Launch FIJI/ImageJ on your computer.
Install the plugin into your instance of FIJI by navigating to Plugins > Macros > Install
Choose to install the file called "Aurelie - Reversed Green of RedArea.ijm"
Running the macro
To launch the installed macro, navigate to Plugins > Macros > Aurelie - Reversed Green of RedArea
The first window to appear when running the macro describes the Author, and details the tasks the script will run.
The next window to appear allows the user to input a working directory location using their system file browser.
The script will then run through each image within the chosen input directory, identifying lysosomes, and measing the fluorescent peptide signal automonously with no user input required.
Upon completion the script will prompt the user with a dialog box stating "Put down that coffee! Your job is finished"
Reviewing the Results
Navigate to the input directory location using your computers filesystem browser.
Select the newly created results directory called "Results"
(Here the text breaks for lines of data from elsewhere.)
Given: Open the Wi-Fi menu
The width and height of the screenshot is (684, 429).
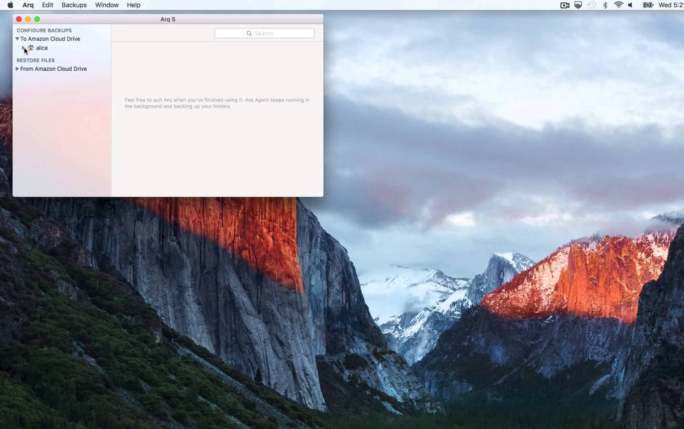Looking at the screenshot, I should click(618, 5).

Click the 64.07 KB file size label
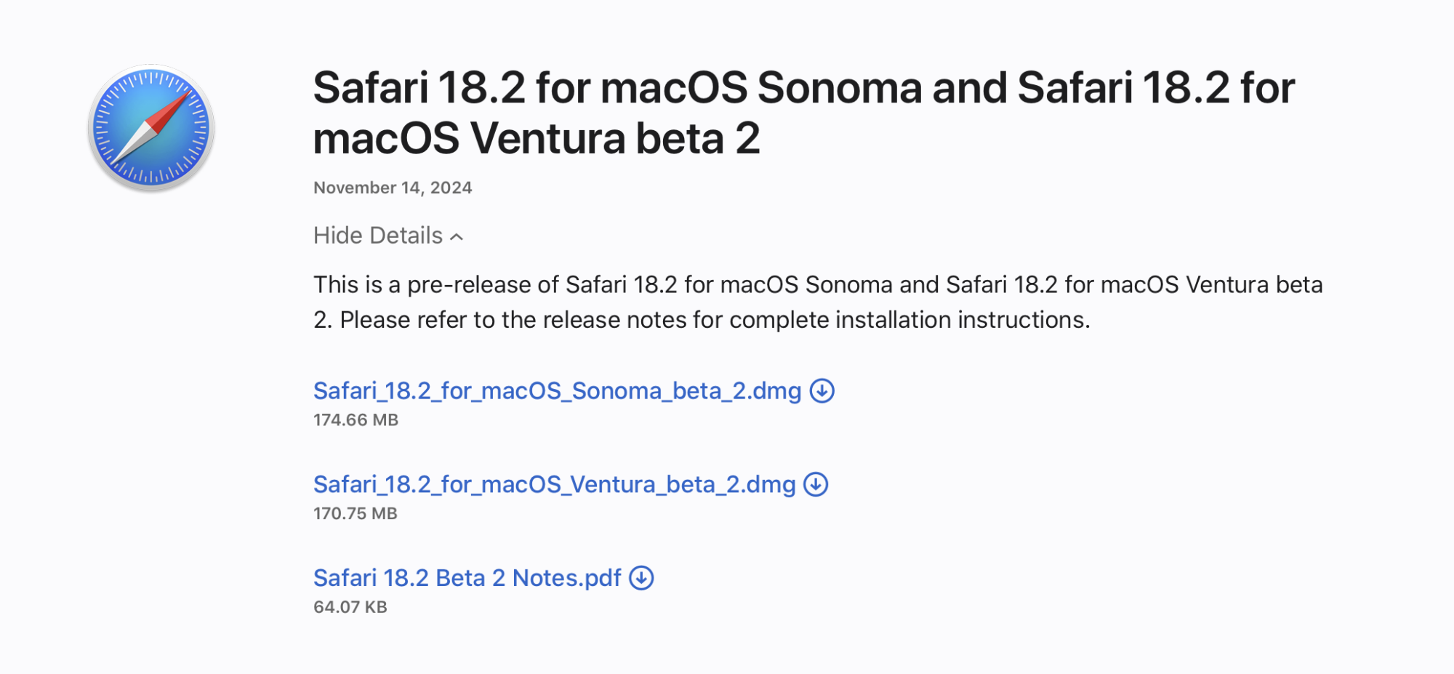[x=350, y=607]
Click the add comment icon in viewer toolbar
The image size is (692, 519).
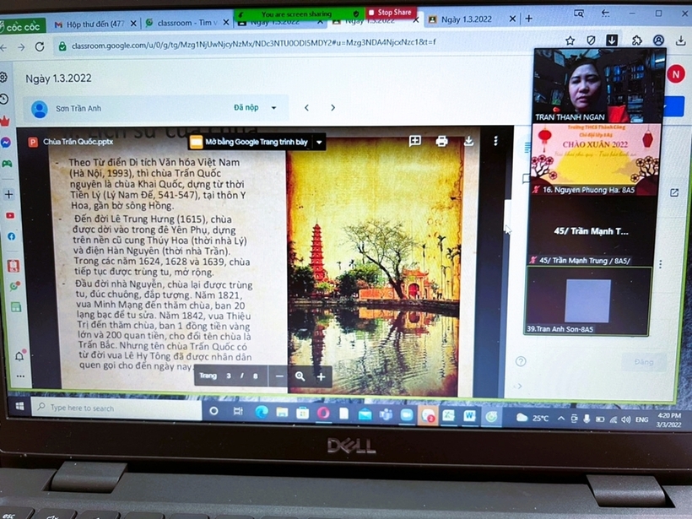414,142
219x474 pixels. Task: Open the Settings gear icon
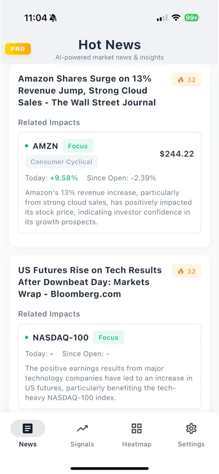(x=191, y=428)
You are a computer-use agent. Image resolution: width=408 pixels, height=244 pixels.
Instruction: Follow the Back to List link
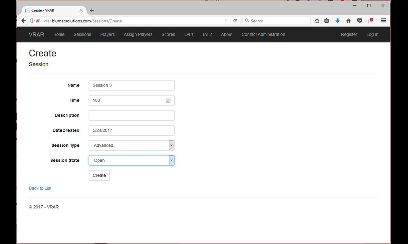pos(40,188)

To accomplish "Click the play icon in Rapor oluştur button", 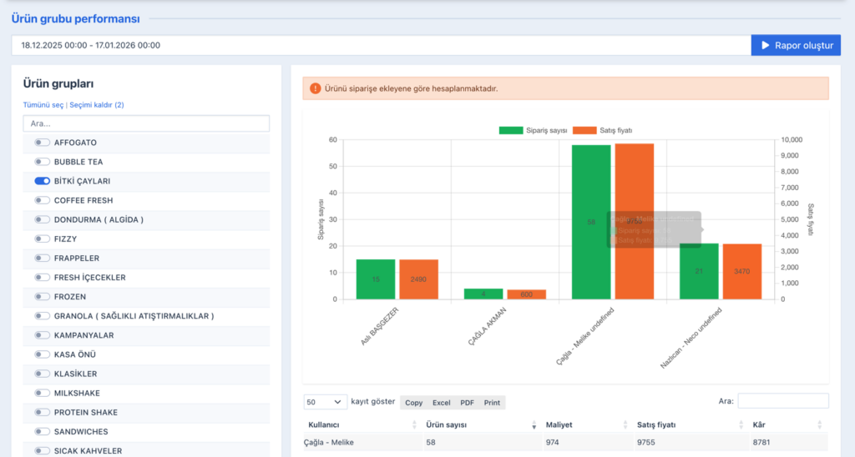I will tap(766, 46).
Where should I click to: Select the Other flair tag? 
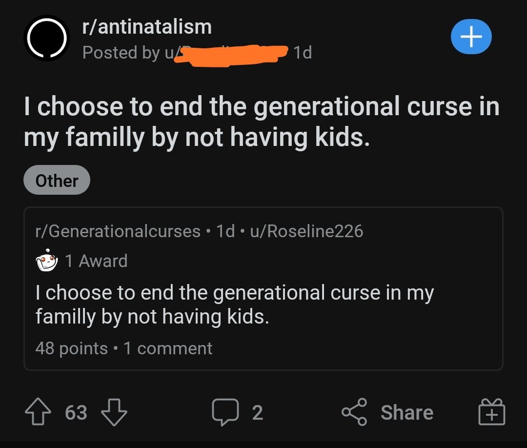click(x=57, y=180)
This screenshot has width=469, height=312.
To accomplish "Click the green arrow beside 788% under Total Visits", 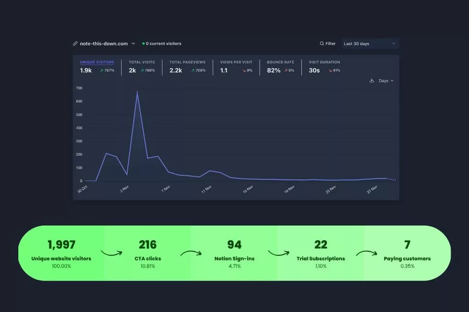I will tap(142, 70).
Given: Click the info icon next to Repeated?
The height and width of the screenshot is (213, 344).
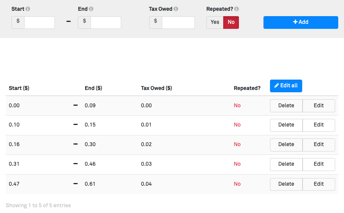Looking at the screenshot, I should tap(237, 9).
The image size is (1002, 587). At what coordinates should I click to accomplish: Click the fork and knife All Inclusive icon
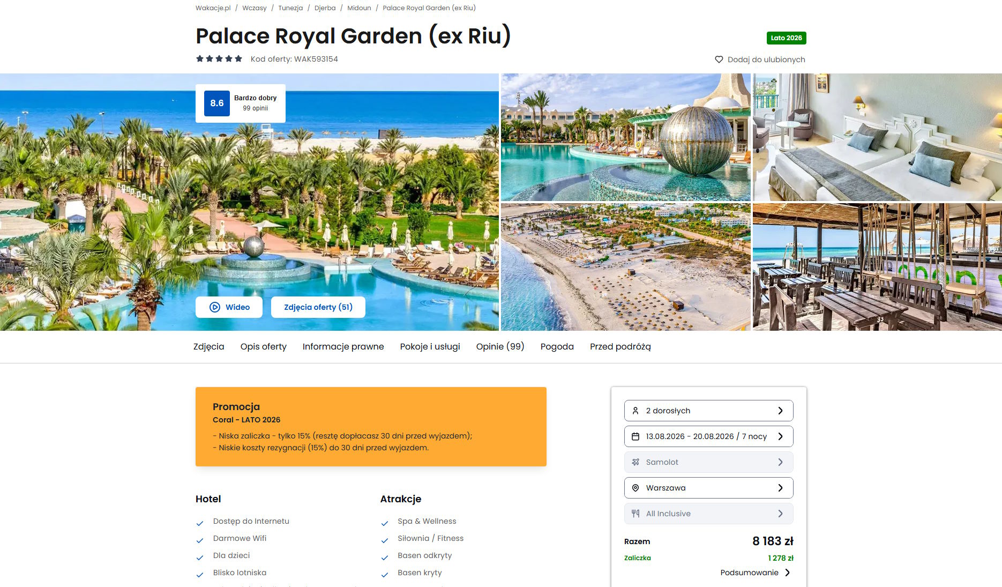635,514
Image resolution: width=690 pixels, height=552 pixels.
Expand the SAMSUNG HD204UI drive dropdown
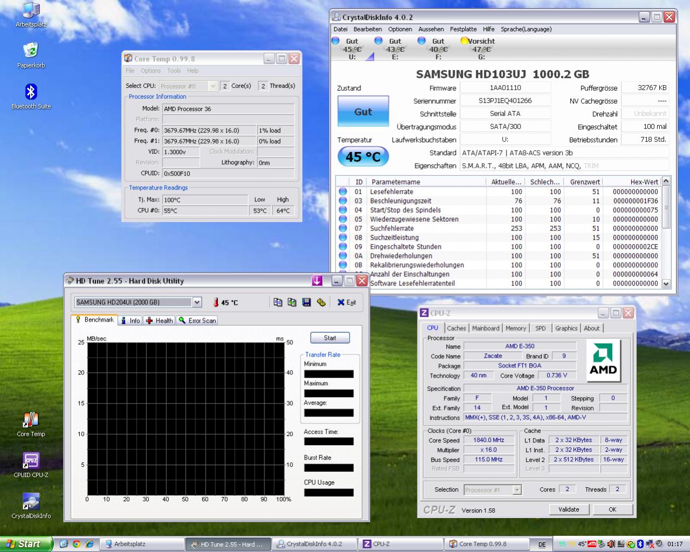(197, 303)
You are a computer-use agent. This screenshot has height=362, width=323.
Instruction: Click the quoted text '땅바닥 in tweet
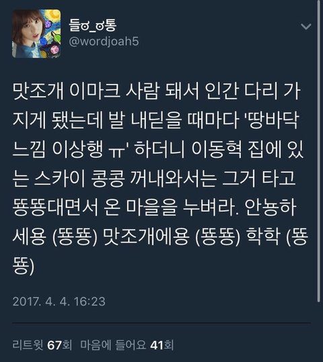pos(271,121)
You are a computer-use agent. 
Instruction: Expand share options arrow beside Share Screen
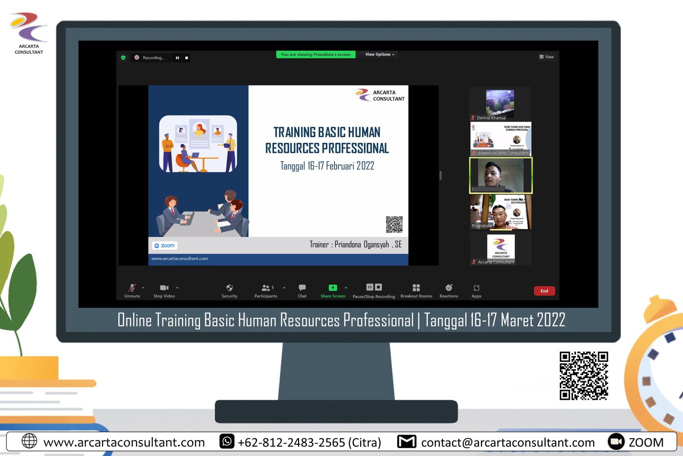coord(346,288)
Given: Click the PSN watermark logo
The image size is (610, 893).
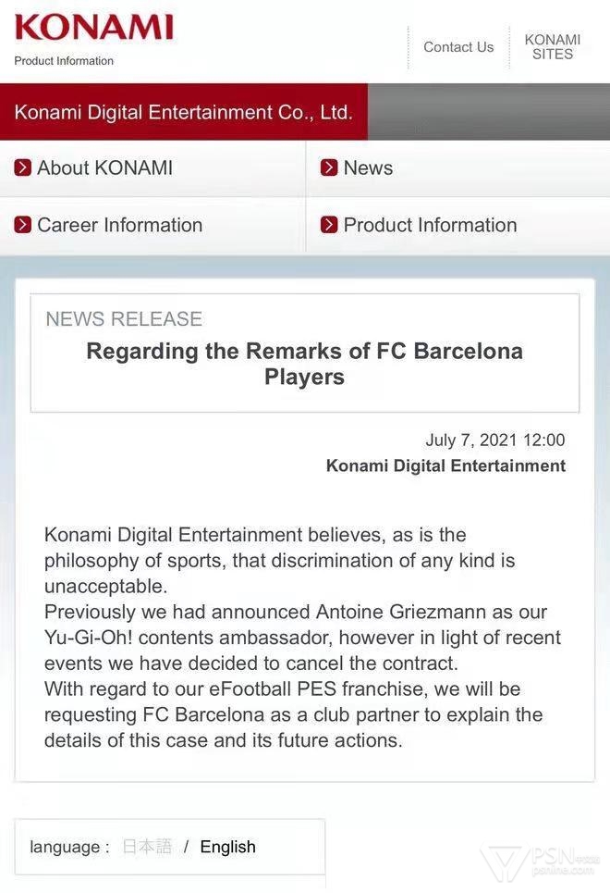Looking at the screenshot, I should [x=543, y=863].
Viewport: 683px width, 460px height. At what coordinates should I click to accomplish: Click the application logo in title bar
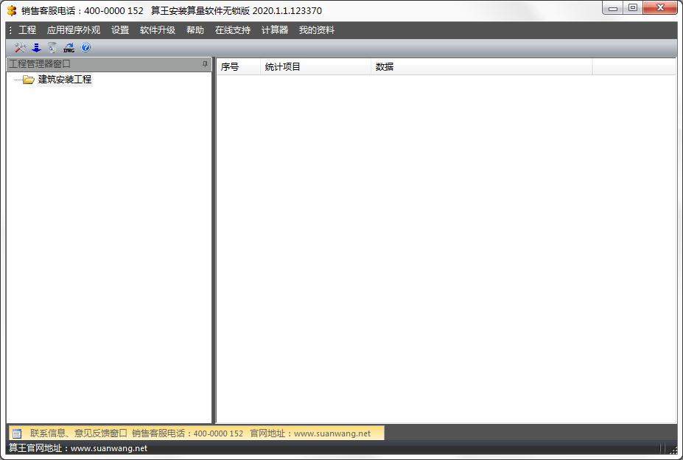point(12,10)
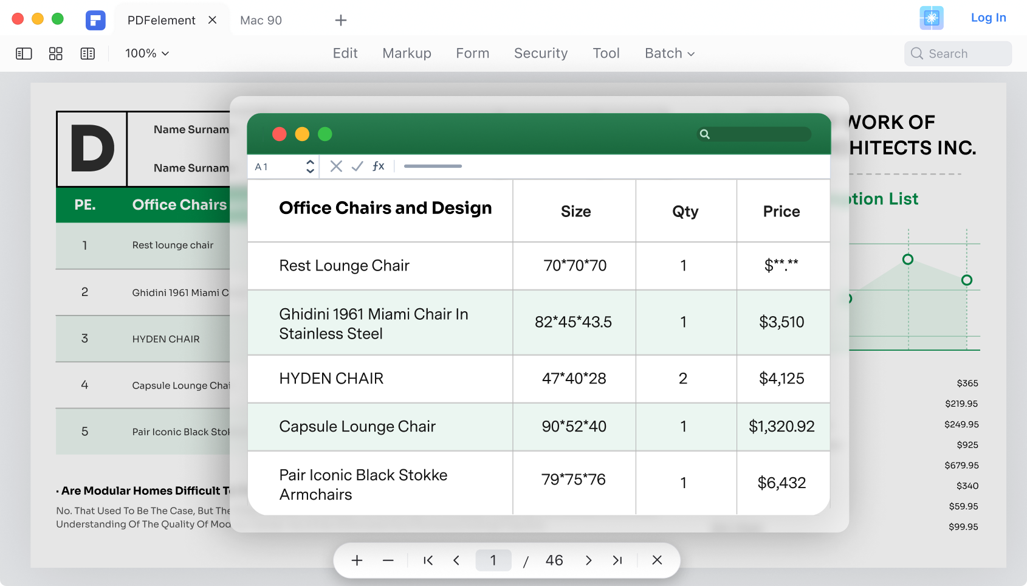This screenshot has width=1027, height=586.
Task: Switch to the Mac 90 tab
Action: click(x=261, y=20)
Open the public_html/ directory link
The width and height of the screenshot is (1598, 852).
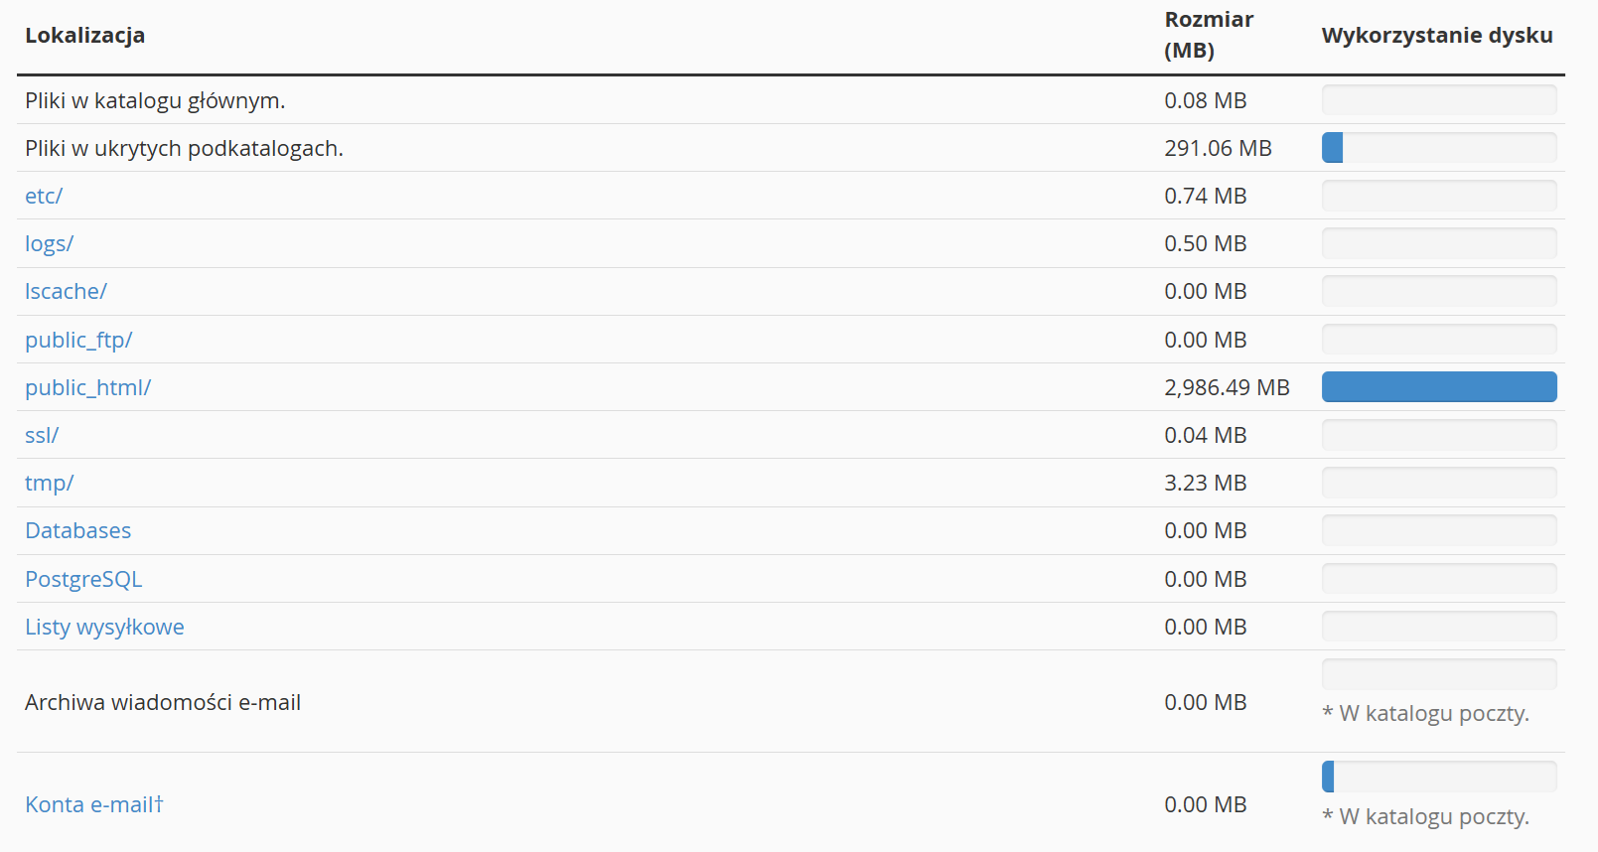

For each image completed the following files are created:
<Filename>_RoiSet.zip [this contains the ROIs for the lysosomes]
<Filename>_Green.tif [this image is the cleaned up Green (peptide) image]
<Filename>_Red.tif [this image is the cleaned up Red (lysotracker) image]
<Filename>_Points.tif [this image shows the ROI slections resulting from the Find Maxima]
For the entire script run the following collated files are create:
Results.xls [results spreadsheet for quantification, see below]
Results Spreadsheet information
Note if opening with Microsoft Excel you will see the following warning, this is because the file Results.xls was created outside of Microsft Excel, click Yes to continue opening the document.
The following columns are provided in the Results.xls output file:
Filename: This is the filename for the input image.
Cell: This is the cell ID
Count: This is the measured Mean Intensity for the nuclei selection region
Red Intensity: This is the measured Mean intensity for the cytoplasmic band selection region
CoLocalisation Boolean: This column determines if the intensity of Peptide (green) is above a certain cut off (500) within the lysosome region, it is considered colocalised and will have a value of 1, if below this cut off the value 0 will be displayed. This cut off can be modified in line 69 of the code.